§ **EXERCISE REQUIREMENTS**: Word for word, please restate the lines from the beginning of the data through the line in which "Task: Click the Procesy" appears.

§ **DATA SUPPLIED**:
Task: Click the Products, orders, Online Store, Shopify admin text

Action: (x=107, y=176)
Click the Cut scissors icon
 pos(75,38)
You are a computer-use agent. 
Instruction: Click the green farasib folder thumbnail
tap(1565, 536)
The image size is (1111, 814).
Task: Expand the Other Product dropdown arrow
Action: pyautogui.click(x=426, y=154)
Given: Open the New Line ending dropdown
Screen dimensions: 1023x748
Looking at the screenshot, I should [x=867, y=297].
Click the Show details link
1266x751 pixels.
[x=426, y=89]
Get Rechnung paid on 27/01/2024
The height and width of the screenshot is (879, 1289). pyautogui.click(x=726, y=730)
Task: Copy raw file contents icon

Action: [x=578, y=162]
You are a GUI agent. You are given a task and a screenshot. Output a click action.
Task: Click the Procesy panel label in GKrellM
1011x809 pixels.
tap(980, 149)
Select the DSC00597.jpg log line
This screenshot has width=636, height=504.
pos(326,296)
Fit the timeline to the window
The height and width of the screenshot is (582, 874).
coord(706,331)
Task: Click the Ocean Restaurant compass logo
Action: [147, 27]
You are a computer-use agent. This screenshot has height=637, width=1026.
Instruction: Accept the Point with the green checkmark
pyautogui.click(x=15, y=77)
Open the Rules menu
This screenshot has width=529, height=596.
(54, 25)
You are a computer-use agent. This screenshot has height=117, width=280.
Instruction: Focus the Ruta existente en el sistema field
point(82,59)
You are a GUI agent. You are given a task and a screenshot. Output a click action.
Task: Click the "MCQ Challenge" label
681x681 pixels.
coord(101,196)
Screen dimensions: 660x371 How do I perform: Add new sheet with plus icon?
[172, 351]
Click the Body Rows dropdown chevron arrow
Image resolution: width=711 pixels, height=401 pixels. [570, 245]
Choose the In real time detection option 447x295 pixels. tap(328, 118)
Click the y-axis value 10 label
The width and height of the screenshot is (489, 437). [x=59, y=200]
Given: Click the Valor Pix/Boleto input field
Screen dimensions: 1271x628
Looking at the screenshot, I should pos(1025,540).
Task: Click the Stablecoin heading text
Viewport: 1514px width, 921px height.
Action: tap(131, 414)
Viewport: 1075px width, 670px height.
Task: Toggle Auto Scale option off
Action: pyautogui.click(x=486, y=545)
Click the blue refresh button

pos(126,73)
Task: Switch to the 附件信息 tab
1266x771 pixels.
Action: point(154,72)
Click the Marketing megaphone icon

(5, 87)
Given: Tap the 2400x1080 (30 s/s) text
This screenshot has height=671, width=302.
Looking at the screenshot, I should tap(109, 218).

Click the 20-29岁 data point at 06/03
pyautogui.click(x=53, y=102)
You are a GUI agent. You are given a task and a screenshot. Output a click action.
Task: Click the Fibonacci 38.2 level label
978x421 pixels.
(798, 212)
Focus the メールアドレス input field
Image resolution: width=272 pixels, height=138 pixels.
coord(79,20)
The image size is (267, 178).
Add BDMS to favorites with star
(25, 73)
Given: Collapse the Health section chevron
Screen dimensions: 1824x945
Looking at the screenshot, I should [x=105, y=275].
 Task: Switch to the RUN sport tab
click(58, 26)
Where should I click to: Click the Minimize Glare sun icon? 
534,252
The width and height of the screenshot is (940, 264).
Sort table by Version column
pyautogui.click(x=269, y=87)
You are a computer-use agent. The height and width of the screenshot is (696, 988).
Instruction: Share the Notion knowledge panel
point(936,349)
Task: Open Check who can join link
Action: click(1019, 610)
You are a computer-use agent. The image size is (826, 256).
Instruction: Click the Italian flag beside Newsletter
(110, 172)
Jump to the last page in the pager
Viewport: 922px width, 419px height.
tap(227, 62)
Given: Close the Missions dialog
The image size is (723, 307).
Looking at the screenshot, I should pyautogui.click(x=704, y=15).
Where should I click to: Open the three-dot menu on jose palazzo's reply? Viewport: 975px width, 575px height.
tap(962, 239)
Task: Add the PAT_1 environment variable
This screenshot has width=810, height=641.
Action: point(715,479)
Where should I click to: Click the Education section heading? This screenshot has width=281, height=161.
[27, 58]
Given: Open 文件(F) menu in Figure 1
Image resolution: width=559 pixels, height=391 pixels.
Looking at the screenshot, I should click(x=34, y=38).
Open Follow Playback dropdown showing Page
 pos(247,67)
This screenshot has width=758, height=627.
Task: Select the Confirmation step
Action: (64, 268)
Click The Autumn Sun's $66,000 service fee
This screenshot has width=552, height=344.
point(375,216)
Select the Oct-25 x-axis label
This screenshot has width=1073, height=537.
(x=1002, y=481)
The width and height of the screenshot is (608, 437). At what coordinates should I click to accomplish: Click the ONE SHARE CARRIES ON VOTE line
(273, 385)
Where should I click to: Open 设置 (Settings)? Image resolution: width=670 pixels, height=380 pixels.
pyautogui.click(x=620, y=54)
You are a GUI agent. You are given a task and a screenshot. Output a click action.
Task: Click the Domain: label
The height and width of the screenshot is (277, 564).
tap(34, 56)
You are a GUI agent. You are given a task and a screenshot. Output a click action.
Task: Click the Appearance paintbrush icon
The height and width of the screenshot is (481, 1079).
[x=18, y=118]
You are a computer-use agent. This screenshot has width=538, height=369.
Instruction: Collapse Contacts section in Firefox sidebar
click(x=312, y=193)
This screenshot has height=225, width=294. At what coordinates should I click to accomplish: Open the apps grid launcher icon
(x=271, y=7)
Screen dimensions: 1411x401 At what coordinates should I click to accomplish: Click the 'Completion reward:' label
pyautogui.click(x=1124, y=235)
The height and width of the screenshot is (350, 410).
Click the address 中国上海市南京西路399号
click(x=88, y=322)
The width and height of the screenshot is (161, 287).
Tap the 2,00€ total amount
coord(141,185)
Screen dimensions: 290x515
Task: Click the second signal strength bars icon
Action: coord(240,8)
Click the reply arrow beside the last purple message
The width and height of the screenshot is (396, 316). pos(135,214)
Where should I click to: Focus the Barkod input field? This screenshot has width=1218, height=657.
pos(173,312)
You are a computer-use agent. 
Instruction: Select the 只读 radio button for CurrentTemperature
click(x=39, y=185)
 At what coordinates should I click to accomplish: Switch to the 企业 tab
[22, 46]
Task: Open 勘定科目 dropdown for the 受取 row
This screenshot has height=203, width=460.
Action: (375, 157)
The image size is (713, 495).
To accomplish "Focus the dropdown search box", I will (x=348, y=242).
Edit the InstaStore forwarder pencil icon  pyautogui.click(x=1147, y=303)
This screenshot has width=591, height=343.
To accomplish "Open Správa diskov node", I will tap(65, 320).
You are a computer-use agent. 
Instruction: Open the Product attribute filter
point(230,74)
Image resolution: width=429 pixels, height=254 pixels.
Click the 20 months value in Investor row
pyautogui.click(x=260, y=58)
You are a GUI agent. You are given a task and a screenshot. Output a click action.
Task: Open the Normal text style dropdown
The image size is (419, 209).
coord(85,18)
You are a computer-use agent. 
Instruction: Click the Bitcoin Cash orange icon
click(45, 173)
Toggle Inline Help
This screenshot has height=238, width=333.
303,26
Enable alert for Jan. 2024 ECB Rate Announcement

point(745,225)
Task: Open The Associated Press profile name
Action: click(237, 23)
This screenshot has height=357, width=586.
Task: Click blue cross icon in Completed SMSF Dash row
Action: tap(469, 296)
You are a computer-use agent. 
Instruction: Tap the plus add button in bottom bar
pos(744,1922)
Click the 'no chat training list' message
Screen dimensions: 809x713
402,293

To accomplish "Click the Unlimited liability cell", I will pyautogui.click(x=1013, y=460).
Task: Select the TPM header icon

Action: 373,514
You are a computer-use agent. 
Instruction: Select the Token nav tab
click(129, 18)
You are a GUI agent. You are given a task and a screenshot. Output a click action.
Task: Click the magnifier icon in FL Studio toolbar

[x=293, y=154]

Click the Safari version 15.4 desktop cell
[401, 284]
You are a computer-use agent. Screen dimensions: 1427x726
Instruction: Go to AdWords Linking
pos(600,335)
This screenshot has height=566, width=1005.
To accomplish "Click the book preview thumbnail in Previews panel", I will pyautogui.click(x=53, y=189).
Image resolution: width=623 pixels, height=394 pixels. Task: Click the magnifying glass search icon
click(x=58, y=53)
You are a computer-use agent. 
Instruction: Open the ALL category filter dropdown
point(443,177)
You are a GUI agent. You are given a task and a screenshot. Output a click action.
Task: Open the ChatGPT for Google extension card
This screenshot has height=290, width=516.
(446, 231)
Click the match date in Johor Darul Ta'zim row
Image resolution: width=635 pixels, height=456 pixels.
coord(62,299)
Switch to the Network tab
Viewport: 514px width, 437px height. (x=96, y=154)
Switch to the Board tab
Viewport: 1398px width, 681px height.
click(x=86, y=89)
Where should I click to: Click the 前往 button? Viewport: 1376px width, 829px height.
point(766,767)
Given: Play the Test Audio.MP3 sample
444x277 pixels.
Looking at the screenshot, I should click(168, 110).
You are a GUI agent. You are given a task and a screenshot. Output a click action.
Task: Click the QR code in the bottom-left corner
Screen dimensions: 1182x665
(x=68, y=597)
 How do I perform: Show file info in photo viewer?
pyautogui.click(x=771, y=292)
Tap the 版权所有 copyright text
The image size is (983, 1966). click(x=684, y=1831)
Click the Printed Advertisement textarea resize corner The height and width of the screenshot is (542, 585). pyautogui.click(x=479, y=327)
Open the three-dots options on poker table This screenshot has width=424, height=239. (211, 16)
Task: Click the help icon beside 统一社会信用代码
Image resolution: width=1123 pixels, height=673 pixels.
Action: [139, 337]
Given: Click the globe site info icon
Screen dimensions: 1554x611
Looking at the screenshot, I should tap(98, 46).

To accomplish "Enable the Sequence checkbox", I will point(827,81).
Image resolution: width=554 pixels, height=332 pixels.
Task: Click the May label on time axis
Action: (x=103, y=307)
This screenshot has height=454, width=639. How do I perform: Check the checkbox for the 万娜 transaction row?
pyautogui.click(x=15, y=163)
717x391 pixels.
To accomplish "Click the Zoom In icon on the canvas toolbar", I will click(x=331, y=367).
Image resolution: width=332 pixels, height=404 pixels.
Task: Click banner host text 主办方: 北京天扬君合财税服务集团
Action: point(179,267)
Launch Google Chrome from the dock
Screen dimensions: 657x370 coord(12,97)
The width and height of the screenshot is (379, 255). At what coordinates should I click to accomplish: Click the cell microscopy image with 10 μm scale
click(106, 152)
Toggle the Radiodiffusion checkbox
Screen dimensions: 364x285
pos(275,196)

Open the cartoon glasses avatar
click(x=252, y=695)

§ **ANSWER AREA**:
Task: Click the Products, orders, Online Store, Shopify admin text

Action: (x=107, y=176)
Click the Cut scissors icon
 pos(75,38)
You are a computer-use agent. 
Instruction: Click the green farasib folder thumbnail
tap(1565, 536)
The image size is (1111, 814).
Task: Expand the Other Product dropdown arrow
Action: pyautogui.click(x=426, y=154)
Given: Open the New Line ending dropdown
Screen dimensions: 1023x748
Looking at the screenshot, I should [x=867, y=297].
Click the Show details link
1266x751 pixels.
[x=426, y=89]
Get Rechnung paid on 27/01/2024
The height and width of the screenshot is (879, 1289). pyautogui.click(x=726, y=730)
Task: Copy raw file contents icon

Action: [x=578, y=162]
You are a GUI agent. You are given a task and a screenshot. Output a click action.
Task: Click the Procesy panel label in GKrellM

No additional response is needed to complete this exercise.